◆ The problem: Find where "Screen dimensions: 1366x768" appears in the entries below. That line and all lines after it, through the last, are to be duplicated exactly, with nothing else.

◆ Provided entries:
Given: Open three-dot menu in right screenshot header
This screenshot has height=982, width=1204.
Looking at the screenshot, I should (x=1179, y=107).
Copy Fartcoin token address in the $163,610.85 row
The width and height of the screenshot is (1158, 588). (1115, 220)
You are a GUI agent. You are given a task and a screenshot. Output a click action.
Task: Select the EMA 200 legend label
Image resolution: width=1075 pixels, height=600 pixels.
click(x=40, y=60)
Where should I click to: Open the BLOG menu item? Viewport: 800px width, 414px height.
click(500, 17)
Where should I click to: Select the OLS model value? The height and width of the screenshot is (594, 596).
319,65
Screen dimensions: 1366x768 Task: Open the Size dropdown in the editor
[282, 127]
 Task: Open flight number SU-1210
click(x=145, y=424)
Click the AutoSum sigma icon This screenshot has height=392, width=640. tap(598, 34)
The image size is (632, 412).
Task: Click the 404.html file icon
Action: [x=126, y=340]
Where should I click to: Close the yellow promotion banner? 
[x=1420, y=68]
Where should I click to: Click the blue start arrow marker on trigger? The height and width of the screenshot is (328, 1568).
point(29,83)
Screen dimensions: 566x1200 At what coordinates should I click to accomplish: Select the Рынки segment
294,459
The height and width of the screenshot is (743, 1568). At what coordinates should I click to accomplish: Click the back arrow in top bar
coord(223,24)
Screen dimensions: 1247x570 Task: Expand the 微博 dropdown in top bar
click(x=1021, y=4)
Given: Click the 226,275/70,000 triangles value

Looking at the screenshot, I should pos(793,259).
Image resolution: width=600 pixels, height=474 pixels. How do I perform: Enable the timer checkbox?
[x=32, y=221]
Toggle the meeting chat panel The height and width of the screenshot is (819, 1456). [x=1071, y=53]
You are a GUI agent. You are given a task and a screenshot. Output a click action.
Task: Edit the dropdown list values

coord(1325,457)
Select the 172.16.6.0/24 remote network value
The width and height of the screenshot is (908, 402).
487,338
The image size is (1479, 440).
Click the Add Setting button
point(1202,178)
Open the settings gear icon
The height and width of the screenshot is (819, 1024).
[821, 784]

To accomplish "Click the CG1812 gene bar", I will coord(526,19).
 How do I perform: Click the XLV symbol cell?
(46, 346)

◆ Reply:
Screen dimensions: 1366x768 Task: Open the Size dropdown in the editor
[282, 127]
 Task: Open flight number SU-1210
click(x=145, y=424)
Click the AutoSum sigma icon This screenshot has height=392, width=640. tap(598, 34)
The image size is (632, 412).
Task: Click the 404.html file icon
Action: [x=126, y=340]
Where should I click to: Close the yellow promotion banner? 
[x=1420, y=68]
Where should I click to: Click the blue start arrow marker on trigger? The height and width of the screenshot is (328, 1568).
point(29,83)
Screen dimensions: 566x1200 At what coordinates should I click to accomplish: Select the Рынки segment
294,459
The height and width of the screenshot is (743, 1568). At what coordinates should I click to accomplish: Click the back arrow in top bar
coord(223,24)
Screen dimensions: 1247x570 Task: Expand the 微博 dropdown in top bar
click(x=1021, y=4)
Given: Click the 226,275/70,000 triangles value

Looking at the screenshot, I should pos(793,259).
Image resolution: width=600 pixels, height=474 pixels. How do I perform: Enable the timer checkbox?
[x=32, y=221]
Toggle the meeting chat panel The height and width of the screenshot is (819, 1456). [x=1071, y=53]
You are a GUI agent. You are given a task and a screenshot. Output a click action.
Task: Edit the dropdown list values

coord(1325,457)
Select the 172.16.6.0/24 remote network value
The width and height of the screenshot is (908, 402).
487,338
The image size is (1479, 440).
Click the Add Setting button
point(1202,178)
Open the settings gear icon
The height and width of the screenshot is (819, 1024).
[821, 784]

To accomplish "Click the CG1812 gene bar", I will coord(526,19).
 How do I perform: Click the XLV symbol cell?
(46, 346)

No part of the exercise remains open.